Talking about guarding, let's see what experts have to say about keeping businesses and consumers safe.
Keeping businesses safe in 2023
As more companies continue to digitally transform, moving towards IoT-connected solutions, such as smart appliances, to evolve their business capabilities, David Collins, Product Management EMEA at Cradlepoint, recognizes that: "The best option for them is a converged network and security solution, optimized for 5G, which includes secure access services edge (SASE) principles. As part of these, the Zero Trust Network Access (ZTNA) principle provides a great foundation where the network plays a major role in protecting IoT devices."
The continued rise in online transactions shows no signs of slowing down, so businesses must ensure their processes are watertight as we look to end the year. Sameer Hajarnis, SVP and GM Digital Agreements at OneSpan agrees: "With so many high-value transactions conducted online, getting customers to trust that the digital agreements they're making are secure is top priority. Businesses need to ensure their security measures are bolstered with tighter verification practices, such as continuous identity verification and biometric authentication, and that these are woven throughout the transaction lifecycle."
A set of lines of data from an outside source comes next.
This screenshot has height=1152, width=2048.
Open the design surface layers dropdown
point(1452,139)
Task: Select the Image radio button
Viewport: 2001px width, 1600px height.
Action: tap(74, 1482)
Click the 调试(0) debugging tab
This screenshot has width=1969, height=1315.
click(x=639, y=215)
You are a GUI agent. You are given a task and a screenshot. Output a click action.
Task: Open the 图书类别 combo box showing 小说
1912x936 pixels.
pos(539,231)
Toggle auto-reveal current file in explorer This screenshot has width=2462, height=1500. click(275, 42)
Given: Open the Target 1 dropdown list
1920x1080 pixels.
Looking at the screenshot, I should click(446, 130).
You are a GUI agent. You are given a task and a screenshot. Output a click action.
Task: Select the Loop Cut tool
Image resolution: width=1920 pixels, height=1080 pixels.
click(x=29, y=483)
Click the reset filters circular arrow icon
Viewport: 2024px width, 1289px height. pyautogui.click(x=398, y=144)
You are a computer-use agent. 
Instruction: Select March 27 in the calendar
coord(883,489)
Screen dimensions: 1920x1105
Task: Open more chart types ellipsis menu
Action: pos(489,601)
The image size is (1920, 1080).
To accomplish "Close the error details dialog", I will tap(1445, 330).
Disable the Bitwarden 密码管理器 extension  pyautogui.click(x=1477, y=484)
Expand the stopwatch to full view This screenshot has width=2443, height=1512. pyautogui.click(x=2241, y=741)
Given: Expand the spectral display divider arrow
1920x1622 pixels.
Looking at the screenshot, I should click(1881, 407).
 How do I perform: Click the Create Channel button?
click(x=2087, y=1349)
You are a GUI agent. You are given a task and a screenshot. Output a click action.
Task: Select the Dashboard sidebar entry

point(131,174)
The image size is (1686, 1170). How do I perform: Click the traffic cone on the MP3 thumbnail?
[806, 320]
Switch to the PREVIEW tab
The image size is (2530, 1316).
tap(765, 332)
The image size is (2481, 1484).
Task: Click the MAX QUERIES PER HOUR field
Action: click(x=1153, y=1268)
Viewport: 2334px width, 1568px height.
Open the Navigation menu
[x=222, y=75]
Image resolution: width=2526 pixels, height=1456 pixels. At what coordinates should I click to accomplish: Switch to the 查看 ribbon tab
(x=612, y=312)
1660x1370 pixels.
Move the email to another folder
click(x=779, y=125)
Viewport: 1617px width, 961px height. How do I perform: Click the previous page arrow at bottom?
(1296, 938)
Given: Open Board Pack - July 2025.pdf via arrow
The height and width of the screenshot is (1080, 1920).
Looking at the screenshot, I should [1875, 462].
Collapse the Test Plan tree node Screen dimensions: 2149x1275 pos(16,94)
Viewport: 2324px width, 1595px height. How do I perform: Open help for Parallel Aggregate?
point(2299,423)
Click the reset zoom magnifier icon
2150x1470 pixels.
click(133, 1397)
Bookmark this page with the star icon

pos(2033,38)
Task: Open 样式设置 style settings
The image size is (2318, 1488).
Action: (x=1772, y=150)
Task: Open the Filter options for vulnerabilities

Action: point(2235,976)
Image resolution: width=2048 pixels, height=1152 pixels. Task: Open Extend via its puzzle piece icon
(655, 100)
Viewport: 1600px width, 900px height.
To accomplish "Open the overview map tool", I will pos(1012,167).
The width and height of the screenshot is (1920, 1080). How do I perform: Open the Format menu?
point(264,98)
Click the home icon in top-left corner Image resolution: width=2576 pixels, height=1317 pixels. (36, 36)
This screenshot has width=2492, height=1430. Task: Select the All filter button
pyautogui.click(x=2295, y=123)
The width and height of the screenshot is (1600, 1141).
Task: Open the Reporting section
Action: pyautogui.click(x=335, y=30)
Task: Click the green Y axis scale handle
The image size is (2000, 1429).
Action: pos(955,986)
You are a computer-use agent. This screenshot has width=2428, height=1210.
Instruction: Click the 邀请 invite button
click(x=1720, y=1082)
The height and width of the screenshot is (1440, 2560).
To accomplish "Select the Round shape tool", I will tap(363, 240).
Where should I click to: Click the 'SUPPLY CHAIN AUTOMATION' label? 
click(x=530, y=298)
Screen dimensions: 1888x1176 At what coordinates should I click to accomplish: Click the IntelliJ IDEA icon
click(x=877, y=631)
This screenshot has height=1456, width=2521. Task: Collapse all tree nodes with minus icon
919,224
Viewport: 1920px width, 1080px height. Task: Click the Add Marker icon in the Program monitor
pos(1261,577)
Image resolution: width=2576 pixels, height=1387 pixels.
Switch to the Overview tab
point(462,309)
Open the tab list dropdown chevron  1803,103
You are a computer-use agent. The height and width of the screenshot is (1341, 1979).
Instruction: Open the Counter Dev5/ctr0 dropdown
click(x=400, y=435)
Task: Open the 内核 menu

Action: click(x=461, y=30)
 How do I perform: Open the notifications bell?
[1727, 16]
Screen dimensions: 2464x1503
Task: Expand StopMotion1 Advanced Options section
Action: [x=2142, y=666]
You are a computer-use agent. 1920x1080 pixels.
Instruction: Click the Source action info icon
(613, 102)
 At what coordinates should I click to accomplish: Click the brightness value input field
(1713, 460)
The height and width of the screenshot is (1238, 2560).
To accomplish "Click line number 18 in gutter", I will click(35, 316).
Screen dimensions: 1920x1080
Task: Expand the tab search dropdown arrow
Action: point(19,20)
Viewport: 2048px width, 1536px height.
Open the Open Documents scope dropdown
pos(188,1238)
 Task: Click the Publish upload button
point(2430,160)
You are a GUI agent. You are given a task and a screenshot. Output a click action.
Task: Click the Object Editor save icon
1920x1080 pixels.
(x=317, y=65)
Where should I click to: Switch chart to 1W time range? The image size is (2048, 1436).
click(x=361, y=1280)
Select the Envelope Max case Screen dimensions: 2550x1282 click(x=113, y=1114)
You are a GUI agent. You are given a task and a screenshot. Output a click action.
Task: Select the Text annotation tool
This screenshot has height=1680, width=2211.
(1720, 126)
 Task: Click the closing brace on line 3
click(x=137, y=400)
While deploying best-in-class solutions is crucial to keeping businesses safe, being fully prepared for the eventuality that an incident occurs is equally important. Jake Moore, Global Cybersecurity Advisor at ESET, recommends: "Regular data backups are essential to safeguard against data loss stemming from cyberattacks or hardware failures. Simultaneously, maintaining a vigilant watch over your accounts and access on a frequent basis enhances the detection of compromised passwords and personal information. Finally, it's equally important to account for all your devices -- a practice typically undertaken by larger businesses for ongoing risk management purposes as part of a well-defined cyber-resilience plan."
Evolving threats equals evolving training
As the threat landscape continues to grow, businesses must get training right.
When it comes to training, it all begins with those building our apps, the developers. Veracode's CTO, John Smith, agrees: "With the right developer training, businesses can make a big difference to the security of their software. In fact, our research found the completion of 10 training courses correlates to a 12 percent reduction in the number of flaws introduced by developers. It's never too late to start. Let this Cybersecurity Awareness Month serve as a reminder for developers to brush up on their cyber safety, and businesses to put in place the right training to make these secure practices stick."
Ian McShane, VP of MDR at Arctic Wolf, believes there is specific training we should move away from: "It's important to remind ourselves that the true goal of this month is to encourage more people to understand and adopt behaviors that protect themselves. My hope is that we focus less on things like "punishment training" when small errors are made, which is the least impactful, and instead focus on things that the average person will benefit from. At the end of the day, the business benefit must be the byproduct, not the entire goal."
Similarly, Aaron Rosenmund, Director of Security Curriculum and Research at Pluralsight, argues: "Only 17 percent of tech workers are completely confident in their cybersecurity skills. This needs to change, and to do so businesses must provide cyber teams with opportunities to practice in low-risk environments, and build confidence."
As we look to cap off another year of battling nation-state actors, lone hackers, and employee mistakes, Cybersecurity Awareness Month acts as the perfect reminder to be vigilant. Security teams need to ensure that their organizations are aware of the dangers they face, are prepared to defend themselves and react against a potential hack and provide employees with the best training possible.